Über schwarze Bretter werden jedoch nicht nur Informationen von HR und interner Kommunikation geteilt, sondern häufig sind dort auch operative Abläufe wie Formulare, Checklisten, Umfragen oder Schicht- und Dienstpläne zu finden. Hier setzt eine digitale Lösung für die interne Kommunikation an: Sie ermöglicht es allen Mitarbeitern unabhängig von ihrem Aufenthaltsort, miteinander in Echtzeit zu kommunizieren. Gibt es beispielweise eine Änderung im Schichtplan, so ist diese innerhalb kürzester Zeit mittels einer App auf dem Smartphone abrufbar. Für das schwarze Brett müsste die Änderung zuerst gedruckt und aufgehängt werden – und wäre vielleicht nach wenigen Stunden schon nicht mehr aktuell.

Fast alles, was heute noch über Papier abläuft, wird früher oder später digitalisiert werden. Für die Unternehmen wird es immer wichtiger, auch die operativen Prozesse in der internen Kommunikation zu digitalisieren, wie eben die Aktualisierung von Schichtplänen in Echtzeit verfügbar zu machen oder Umfragen durchzuführen. Digitale Umfragen fördern die dialogorientierte Zwei-Wege-Kommunikation und binden so die Mitarbeiter stärker ein. Ein Projektteam kann viel Zeit sparen, wenn es über Document Sharing gemeinsam an Dokumenten arbeitet. Und die Personalabteilung spart Zeit und Druckkosten, wenn sie die Gehaltsbescheinigungen digital versendet. Medienbrüche werden beseitigt – oft werden heute noch Informationen in Formularen erfasst und dann manuell digitalisiert – und damit Kosten gesenkt, die Geschwindigkeit erhöht und die Wahrscheinlichkeit für Fehler
reduziert.

Non-Desk-Mitarbeiter im Fokus
Arbeitgeber verfolgen mit digitalisierten Kommunikationsprozessen auch das Ziel, eine dialogbasierte Kommunikation mit den Mitarbeitern zu ermöglichen, insbesondere mit den sogenannten Non-Desk-Mitarbeitern, die mobil und somit nicht an einem festen Schreibtisch arbeiten.
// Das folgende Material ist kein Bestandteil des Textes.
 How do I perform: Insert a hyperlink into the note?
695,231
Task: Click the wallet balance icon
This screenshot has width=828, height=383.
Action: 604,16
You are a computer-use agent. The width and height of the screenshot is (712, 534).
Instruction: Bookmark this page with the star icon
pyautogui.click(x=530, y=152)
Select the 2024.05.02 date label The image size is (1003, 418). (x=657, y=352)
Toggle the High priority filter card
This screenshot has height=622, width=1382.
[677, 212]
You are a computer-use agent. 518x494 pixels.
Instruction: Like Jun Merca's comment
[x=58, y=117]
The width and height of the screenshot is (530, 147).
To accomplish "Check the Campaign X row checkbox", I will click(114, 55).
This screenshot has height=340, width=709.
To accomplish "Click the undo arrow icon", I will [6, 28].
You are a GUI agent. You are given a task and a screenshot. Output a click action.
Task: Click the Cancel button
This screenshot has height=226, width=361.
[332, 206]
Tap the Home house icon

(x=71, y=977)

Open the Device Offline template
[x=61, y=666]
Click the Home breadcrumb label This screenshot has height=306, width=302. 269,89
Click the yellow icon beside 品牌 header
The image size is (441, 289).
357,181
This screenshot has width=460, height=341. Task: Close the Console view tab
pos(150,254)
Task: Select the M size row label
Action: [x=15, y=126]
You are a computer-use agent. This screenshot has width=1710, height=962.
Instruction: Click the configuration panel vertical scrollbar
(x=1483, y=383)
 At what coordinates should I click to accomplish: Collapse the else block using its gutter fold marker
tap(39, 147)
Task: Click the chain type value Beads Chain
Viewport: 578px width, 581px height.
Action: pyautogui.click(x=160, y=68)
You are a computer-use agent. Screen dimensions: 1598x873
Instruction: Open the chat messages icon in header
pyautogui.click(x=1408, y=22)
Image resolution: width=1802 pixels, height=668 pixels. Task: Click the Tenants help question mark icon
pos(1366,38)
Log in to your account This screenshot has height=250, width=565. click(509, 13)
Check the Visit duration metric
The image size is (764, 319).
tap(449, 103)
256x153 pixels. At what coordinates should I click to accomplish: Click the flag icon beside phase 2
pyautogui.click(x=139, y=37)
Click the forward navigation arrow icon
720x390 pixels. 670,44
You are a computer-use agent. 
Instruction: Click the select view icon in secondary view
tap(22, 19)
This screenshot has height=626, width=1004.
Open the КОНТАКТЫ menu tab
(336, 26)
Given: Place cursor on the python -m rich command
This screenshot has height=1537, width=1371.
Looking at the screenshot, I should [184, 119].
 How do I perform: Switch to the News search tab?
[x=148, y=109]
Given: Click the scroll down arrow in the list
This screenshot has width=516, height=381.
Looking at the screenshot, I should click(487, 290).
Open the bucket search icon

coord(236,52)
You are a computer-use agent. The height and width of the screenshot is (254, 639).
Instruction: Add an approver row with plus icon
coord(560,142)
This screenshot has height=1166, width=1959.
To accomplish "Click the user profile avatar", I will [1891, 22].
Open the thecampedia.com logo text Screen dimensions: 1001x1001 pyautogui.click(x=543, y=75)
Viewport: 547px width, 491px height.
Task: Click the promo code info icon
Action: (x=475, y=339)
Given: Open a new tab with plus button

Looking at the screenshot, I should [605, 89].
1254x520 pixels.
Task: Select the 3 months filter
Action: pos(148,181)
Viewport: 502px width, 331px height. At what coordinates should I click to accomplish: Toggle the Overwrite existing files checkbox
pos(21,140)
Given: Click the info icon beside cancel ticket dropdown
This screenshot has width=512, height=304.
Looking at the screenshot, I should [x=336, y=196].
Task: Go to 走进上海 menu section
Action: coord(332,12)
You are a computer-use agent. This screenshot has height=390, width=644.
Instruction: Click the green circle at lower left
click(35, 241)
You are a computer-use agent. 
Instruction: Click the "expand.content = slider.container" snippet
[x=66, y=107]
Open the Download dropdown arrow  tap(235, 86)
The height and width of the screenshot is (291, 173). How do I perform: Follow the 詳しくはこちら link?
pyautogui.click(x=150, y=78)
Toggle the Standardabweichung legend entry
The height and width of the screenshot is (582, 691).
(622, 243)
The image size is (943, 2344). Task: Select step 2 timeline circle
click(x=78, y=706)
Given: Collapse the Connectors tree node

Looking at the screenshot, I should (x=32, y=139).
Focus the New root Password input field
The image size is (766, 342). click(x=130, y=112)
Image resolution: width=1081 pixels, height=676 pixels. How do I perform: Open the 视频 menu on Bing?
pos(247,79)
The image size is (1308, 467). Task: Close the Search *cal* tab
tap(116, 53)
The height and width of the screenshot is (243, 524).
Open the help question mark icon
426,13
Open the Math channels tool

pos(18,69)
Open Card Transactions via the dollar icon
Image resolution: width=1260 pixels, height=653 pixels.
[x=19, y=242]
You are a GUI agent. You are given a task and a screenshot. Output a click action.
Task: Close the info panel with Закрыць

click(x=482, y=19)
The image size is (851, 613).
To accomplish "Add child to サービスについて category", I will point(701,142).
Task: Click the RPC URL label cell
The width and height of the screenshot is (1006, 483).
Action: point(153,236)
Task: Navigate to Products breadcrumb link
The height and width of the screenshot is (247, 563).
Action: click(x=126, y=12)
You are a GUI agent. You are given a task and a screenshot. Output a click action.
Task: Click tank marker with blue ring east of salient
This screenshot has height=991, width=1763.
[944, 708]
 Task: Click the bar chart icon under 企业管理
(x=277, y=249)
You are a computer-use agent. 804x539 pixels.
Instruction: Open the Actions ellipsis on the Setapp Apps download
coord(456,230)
Sie haben andernfalls kaum Möglichkeiten, ihren Arbeitsalltag mithilfe der Digitalisierung effizienter zu gestalten, also etwa Prozesse zu optimieren. Eine Lösung für eine zukunftsfähige interne Unternehmenskommunikation digitalisiert den Arbeitsplatz dieser Mitarbeitergruppe, indem sie ihnen einen mobilen Kommunikationskanal bereitstellt und Arbeitsprozesse digitalisiert, automatisiert und damit optimiert. Wenn alle Mitarbeiter unabhängig von Ihrem Aufenthaltsort in Echtzeit in die Unternehmenskommunikation integriert sind, sind sie motivierter und die Identifikation mit dem Arbeitgeber steigt. Besser informierte Mitarbeiter fühlen sich mehr involviert, was sich schließlich positiv im Sinne einer geringeren Fluktuation auswirkt. Und auch wirtschaftlich zahlt sich die Mühe aus: Das McKinsey Global Institute hat festgestellt, dass eine schnelle, verbesserte interne Zusammenarbeit die Produktivität in Unternehmen um 20 bis 25 Prozent erhöhen kann. Der Lohn für die Mühe sind Schnelligkeit und Konsistenz in den Arbeitsabläufen und damit einhergehend Wettbewerbsvorteile, auch bei der Personalgewinnung.